WORK REQUIRED: With the string "Toggle" as the filter, copy each matching line from the records.

DATA PROVIDED:
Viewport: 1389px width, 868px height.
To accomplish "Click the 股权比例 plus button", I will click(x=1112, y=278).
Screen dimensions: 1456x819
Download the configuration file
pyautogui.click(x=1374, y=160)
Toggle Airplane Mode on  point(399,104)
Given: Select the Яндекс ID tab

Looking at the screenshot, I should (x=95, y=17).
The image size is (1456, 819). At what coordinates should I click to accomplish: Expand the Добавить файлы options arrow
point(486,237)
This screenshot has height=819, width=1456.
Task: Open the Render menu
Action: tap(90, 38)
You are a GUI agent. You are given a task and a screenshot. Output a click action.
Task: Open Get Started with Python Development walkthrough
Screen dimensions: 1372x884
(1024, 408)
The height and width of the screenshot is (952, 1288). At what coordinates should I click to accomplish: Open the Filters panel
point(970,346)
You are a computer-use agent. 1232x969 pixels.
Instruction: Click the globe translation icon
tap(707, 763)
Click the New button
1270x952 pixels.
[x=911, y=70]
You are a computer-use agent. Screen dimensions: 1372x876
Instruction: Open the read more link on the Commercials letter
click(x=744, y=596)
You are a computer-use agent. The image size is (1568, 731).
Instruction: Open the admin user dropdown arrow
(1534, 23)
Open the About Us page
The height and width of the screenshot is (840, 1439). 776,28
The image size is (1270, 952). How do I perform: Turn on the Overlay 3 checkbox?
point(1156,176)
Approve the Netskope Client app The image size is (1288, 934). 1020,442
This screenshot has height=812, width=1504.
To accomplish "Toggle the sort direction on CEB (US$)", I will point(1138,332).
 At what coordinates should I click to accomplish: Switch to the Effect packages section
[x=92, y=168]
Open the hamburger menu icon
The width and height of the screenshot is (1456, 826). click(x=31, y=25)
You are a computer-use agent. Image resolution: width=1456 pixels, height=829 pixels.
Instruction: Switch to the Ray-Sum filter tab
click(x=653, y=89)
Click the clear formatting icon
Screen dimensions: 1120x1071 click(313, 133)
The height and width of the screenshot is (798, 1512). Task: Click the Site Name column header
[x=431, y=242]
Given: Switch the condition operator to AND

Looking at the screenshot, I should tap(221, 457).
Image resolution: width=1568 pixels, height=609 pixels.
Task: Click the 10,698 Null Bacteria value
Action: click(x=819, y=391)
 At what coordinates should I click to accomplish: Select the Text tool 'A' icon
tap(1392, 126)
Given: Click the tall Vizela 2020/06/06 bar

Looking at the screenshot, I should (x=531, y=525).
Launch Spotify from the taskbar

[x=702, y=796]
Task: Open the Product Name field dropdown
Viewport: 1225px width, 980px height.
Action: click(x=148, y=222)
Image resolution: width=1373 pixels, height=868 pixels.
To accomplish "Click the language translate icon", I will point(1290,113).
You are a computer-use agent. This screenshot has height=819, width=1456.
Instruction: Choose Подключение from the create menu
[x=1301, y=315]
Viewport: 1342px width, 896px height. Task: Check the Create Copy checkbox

SOLUTION BELOW:
Toggle Airplane Mode on  point(399,104)
To accomplish "Toggle the sort direction on CEB (US$)", I will point(1138,332).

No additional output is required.